God’s Creatures – first-look review | Little White Lies

Festivals

God’s Crea­tures – first-look review

19 May 2022

Words by David Jenkins

Two people, a man and a woman, standing outside a building. The man wears a khaki jacket, while the woman wears a black jumper. They appear to be in a rural or outdoor setting.
Two people, a man and a woman, standing outside a building. The man wears a khaki jacket, while the woman wears a black jumper. They appear to be in a rural or outdoor setting.
Emi­ly Wat­son and Paul Mescal enter into a bat­tle of moth­er-son wills in this gor­geous­ly-mount­ed but uno­rig­i­nal Irish thriller.

Sev­en years on from her feisty, call­ing-card debut fea­ture, The Fits, direc­tor Anna Rose Holmer returns with some­thing com­plete­ly dif­fer­ent. Gone is the per­cus­sive, hyp­not­ic style of that stel­lar first film, and in its place comes some­thing more serene, seri­ous and classically-minded.

Holmer co-directs God’s Crea­tures with Saela Davis, and brings her luxe visu­al sen­si­bil­i­ty to this age-old tale of a black sheep boy return­ing to the fam­i­ly nest and caus­ing all sorts of emo­tion­al bal­ly­hoo. Said son, Bri­an, is played by man-of-the-moment Paul Mescal, who slinks into the role of a dirty-rot­ten oys­ter farmer with a side­line in ille­gal salmon poach­ing, among oth­er nefar­i­ous bits involv­ing local song­bird Sarah, played by Ais­ling Franciosi.

The film sees him expert­ly play on the dot­ing affec­tions of his saint­ly, com­mu­ni­ty-mind­ed moth­er, Aileen, who is beau­ti­ful­ly realised by the always-great Emi­ly Wat­son. What ini­tial­ly plays out as a grim social real­ist por­trait of hard­scrab­ble lives in a tra­di­tion­al Irish fish­ing vil­lage, soon segues into a dis­turb­ing fem­i­nist thriller with a hint of the Mil­dred Pearces about it, con­cern­ing as it does the lim­its of mater­nal pro­tec­tion and the ignored abus­es of awful men.

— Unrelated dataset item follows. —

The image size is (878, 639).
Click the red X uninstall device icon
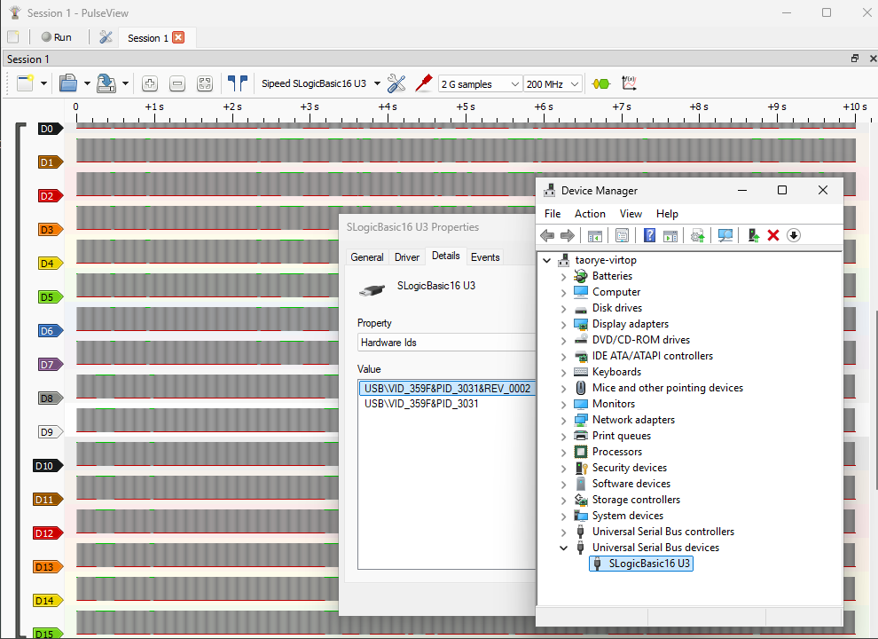coord(772,235)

There is some­thing a lit­tle boil­er­plate about how the film is struc­tured which per­haps pre­vents it from access­ing the upper ech­e­lons of qual­i­ty and inter­est. It’s what you might call over tight”, in that there is no detail for detail’s sake, and it quick­ly becomes a game of guess the fore­shad­ow­ing device. All the inter­lock­ing plot frag­ments are so per­fect­ly aligned that the film ends up feel­ing sti­fling, and also it goes too far out of its way to answer all the ques­tions it pos­es about the moral­i­ty of the sit­u­a­tion in which the char­ac­ters find them­selves. So not one to pon­der for very long once the cred­its have rolled.

Still, the cast ful­ly com­mit to their meaty roles, and the dark ener­gy between Mescal and Wat­son keeps things bob­bing above the tide nice­ly. What does nudge this above sim­i­lar­ly-inclined social-real­ist thrillers is Chayse Irvin’s atmos­pher­ic cin­e­matog­ra­phy, whose omi­nous blue-green vis­tas clev­er­ly imbues the mate­r­i­al with goth­ic ghost sto­ry trap­pings. Indeed, the film opens on a young fish­er­man falling to his per­il – appar­ent­ly they don’t learn to swim as a deter­rent for jump­ing out of the boat – and his spec­tral pres­ence returns to claim var­i­ous oth­er souls.

The sound design, too, is used to sharp effect, as Aileen is con­stant­ly tor­ment­ed by the pelt of dri­ving rain, or the con­tin­u­al loud clack­ing of oys­ter shells drop­ping off a con­vey­or-belt. These sud­den bursts of noise – which include a non-diegetic Irish drum sound that only Aileen seems to hear – are all the more effec­tive for being in such an oth­er­wise hushed film. Char­ac­ters talk in whis­pered tones, that is until they’re yelling at one anoth­er on the beer-soaked floor of the local dive bar. It’s a neat lit­tle manœu­vre that’s exe­cut­ed with admirable skill, but as with the tem­plat­ed plot­ting, it also comes across as the robust deploy­ment of a tried-and-test­ed move” rather than some­thing new and exciting.